The Silver Anniversary True Writer is crafted in solid brass with a gunmetal finish, etched with an elegant undulating pattern and is by far my favorite look of all the True Writers. The gunmetal finish is very reminiscent of ruthenium plating in that it’s a dark gray/black chrome color and when combined with the undulating pattern gives the pen a kind of sinister look.
As far as I know, this Silver Anniversary Edition is the only True Writer with a metal cap and barrel [Since this review was published I've discovered that Levenger has produced a metal True Writer a few years ago called the Metalist that was available in several finishes]. While there are a few with a metal section, I’m glad Levenger didn’t put one on this pen. The black plastic section provides a nice contrast between the nib and barrel and doesn’t make the pen feel so cold and lifeless like so many metal sections do. Because of its brass construction, this pen feels considerably heavier, but not overly so, than previous True Writers I’ve used and adds a feeling of quality that I just didn’t get with the lighter, resin based pens.
The styling is 100% True Writer. Nothing has changed in that regard. The clip, love it or hate it, is chrome plated and functions well. The matching chrome plated cap band is simple and attractive, only displaying “LEVENGER” centered below the clip. Finishing off the styling quite nicely is a chrome plated button on the end of the barrel.
The cap posts securely and somehow remains well balanced despite its metal cap. Oddly, I actually preferred to use this pen unposted. The biggest problem I experienced while using this pen is the slickness of the barrel. I was hoping the plastic section would help out but since the majority of my grip fell on the barrel there’s not much the section could do.
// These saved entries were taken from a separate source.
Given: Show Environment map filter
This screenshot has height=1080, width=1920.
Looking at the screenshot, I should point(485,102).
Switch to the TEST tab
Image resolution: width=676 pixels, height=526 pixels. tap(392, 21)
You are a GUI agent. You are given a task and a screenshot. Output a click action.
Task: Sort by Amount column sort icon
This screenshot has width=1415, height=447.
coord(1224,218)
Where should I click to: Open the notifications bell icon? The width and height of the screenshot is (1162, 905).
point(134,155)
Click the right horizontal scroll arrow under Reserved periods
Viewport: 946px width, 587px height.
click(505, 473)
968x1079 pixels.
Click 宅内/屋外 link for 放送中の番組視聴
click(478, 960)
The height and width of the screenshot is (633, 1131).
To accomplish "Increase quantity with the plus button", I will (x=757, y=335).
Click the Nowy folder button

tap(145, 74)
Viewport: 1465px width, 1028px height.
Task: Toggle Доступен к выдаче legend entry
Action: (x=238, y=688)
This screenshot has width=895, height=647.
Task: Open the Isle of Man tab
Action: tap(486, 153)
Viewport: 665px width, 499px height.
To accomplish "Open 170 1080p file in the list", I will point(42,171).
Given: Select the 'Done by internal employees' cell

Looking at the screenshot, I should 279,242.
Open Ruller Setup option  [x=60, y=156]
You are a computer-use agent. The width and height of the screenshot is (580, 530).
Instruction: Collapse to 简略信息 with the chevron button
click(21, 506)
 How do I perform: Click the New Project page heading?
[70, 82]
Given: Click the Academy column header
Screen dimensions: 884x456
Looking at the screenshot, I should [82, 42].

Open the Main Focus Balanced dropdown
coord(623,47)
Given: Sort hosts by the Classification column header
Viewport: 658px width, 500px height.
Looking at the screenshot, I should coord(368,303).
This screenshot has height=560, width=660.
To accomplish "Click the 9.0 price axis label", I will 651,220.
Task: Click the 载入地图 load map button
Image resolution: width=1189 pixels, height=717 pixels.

Unless my hands were perfectly clean, as in freshly washed and dried, I had a hard time keeping a good grip on the pen. For some people this isn’t an issue, they could write with a greased rod if they had to, but for others, myself included, material selection is just as important as writing quality.
Thankfully, the writing quality of the Silver Anniversary True Writer is excellent. I chose a fine nib as that’s the width I prefer for daily writing. Fine nibs also have a tendency to more readily expose imperfections in a nib, none of which could be found in this pen. The #5 sized stainless steel nib felt smooth on all the paper samples I used it on: copy paper, Rhodia, and Tomoe River. Ink flow was superb, spot on in the middle of the range and consistent.
If you think about it, “true writer” is a pretty powerful name for a fountain pen. It evokes an image of a pen that should be comfortable and perform without hesitation every time the nib hits the paper. The True Writer has earned that name and then some by combining excellent performance with quality and style. In my eyes, the Silver Anniversary Edition is the ultimate True Writer, just as long as you can keep a hold of that metal barrel.